[Extract]
Portrait of Tschabalala Self in her New Haven, Connecticut, studio by Alex John Beck for Artsy.
In the year and a half since finishing her MFA at Yale, 26-year-old Self has garnered a wide audience for her dynamic representations of the black female body. In addition to solo shows at galleries in New York, Berlin, Naples, and L.A., she’s participated in nearly 30 group exhibitions (among them, showings at the Studio Museum in Harlem and Mark Bradford’s Art + Practice). While foregrounding the way we perceive black female bodies within contemporary culture, Self draws on personal experiences to address issues pertaining to race, sex, and gender.
[/Extract]
[Exercise data]
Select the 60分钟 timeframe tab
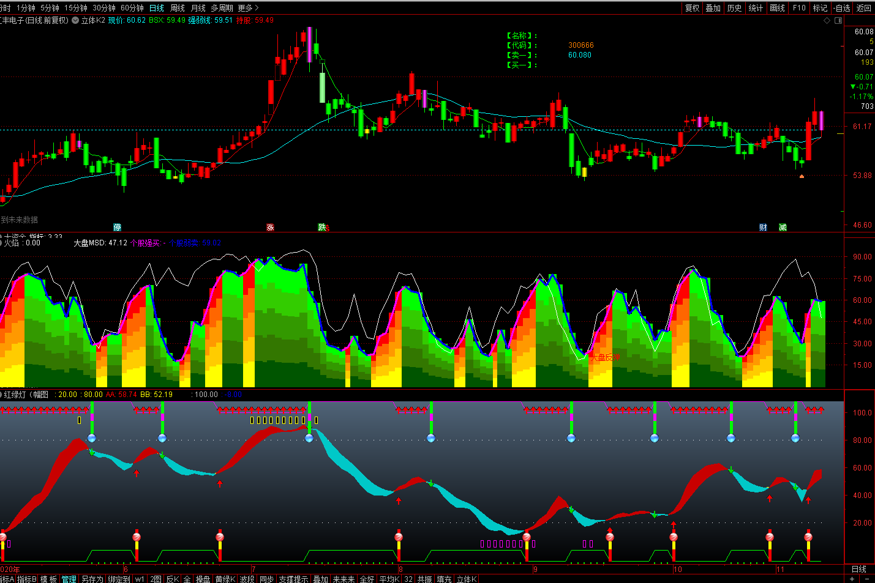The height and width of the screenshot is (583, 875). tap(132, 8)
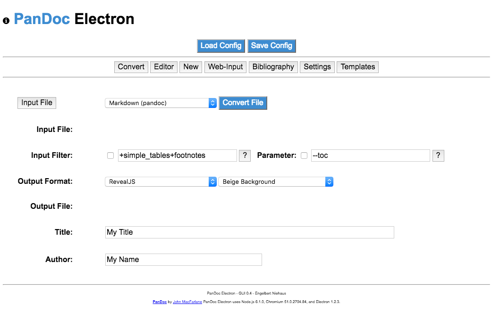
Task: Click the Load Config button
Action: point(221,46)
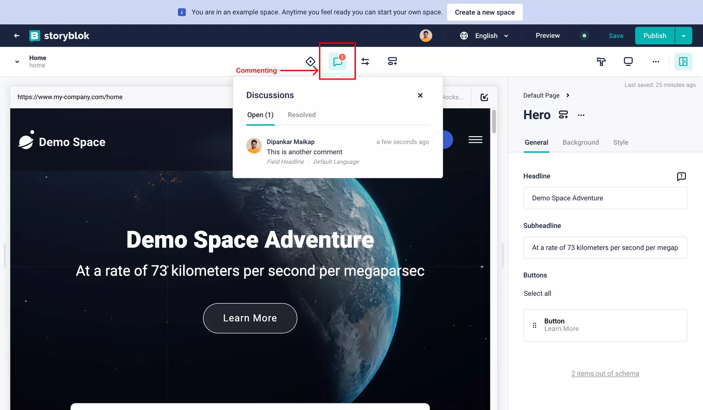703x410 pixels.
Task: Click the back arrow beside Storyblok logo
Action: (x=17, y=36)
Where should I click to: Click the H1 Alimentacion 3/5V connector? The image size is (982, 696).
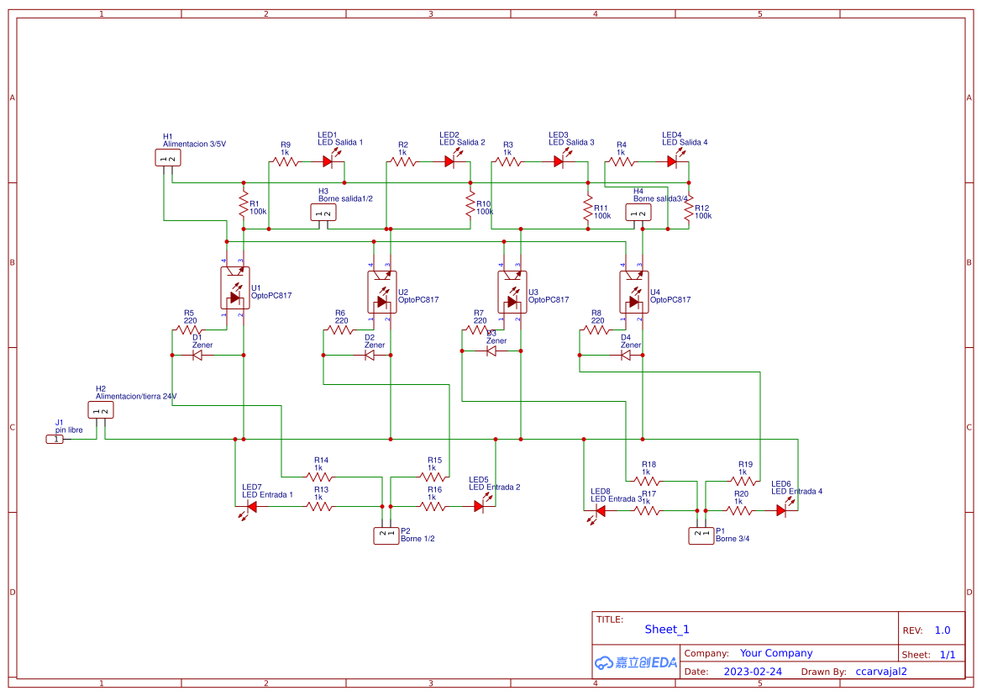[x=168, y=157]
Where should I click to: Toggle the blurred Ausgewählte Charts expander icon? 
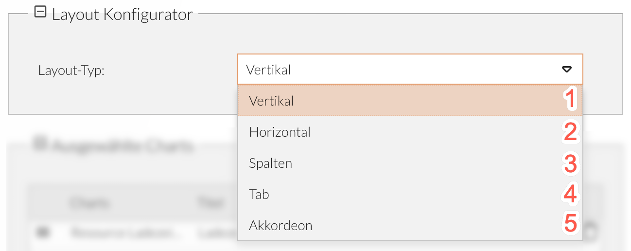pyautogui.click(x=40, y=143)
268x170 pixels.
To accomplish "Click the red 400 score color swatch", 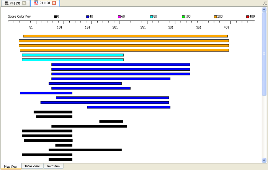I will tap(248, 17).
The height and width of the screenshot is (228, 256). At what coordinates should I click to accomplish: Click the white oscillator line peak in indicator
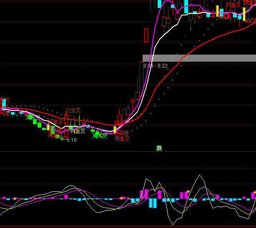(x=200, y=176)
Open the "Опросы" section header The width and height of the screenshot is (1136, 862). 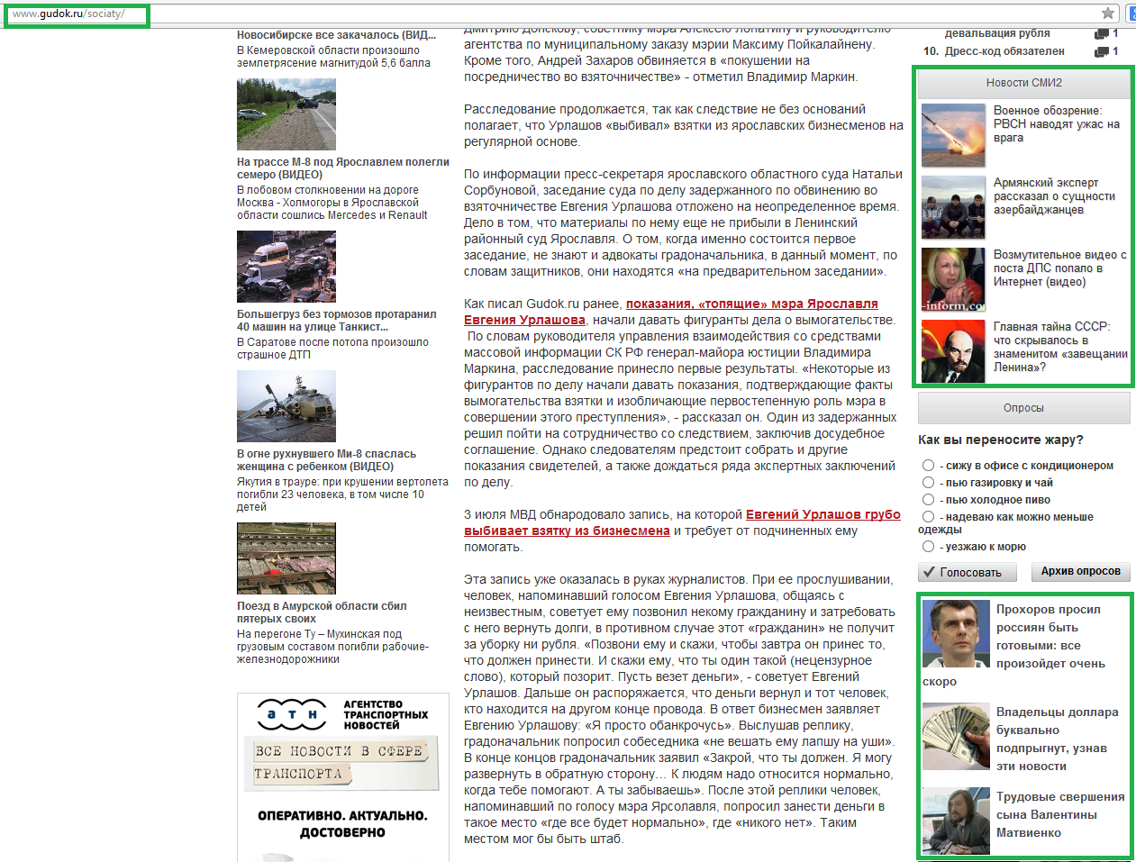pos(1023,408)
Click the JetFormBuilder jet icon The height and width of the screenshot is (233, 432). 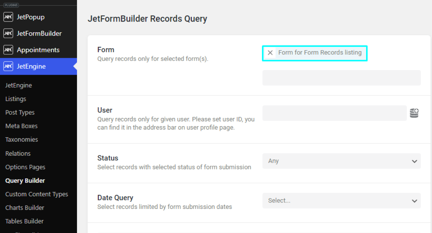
[/Exercise data]
Questions on the material:
A. How would you sum up the passage on Tschabalala Self in two sentences?
B. Do these statements agree with the passage on Tschabalala Self? Answer yes or no for each, quoting the deciding words. (i) Self completed her MFA at Yale. (ii) Self has had a solo show in Paris. (iii) Self has taken part in more than 50 group exhibitions.
C. Can you carry the passage on Tschabalala Self forward from its final sentence with a paragraph or two?

Per-task answers:
A. In the year and a half since finishing her MFA at Yale, 26-year-old Tschabalala Self has gained a wide audience for her dynamic representations of the black female body, with solo shows in New York, Berlin, Naples, and L.A. and nearly 30 group exhibitions. Drawing on personal experiences, she addresses race, sex, and gender while foregrounding how black female bodies are perceived in contemporary culture.

B.
(i) Yes: "since finishing her MFA at Yale"
(ii) No: "solo shows at galleries in New York, Berlin, Naples, and L.A."
(iii) No: "she’s participated in nearly 30 group exhibitions"

C.
Self has become best known for canvases sewn with textiles—from denim pockets to fabrics printed with cheetah spots or sunflowers—and filled with vibrant colors (yellows, pinks, turquoise). They picture strong female protagonists who exude power and command the viewer’s attention. In recent works, she furthers these narratives through depictions of couples entwined in sexual acts, which see women in positions of dominance. “Self has that rare and remarkable ability to hit the desired balance between understanding of her subjects, her own spontaneous and confident handling of them, as well as her use of unexpected technique and materials,” says Ziba Ardalan, founder of London’s Parasol unit foundation for contemporary art, where Self kicks off 2017 with a solo show.
Portrait of Cheng Ran in Shanghai by Samuel Croskery for Artsy.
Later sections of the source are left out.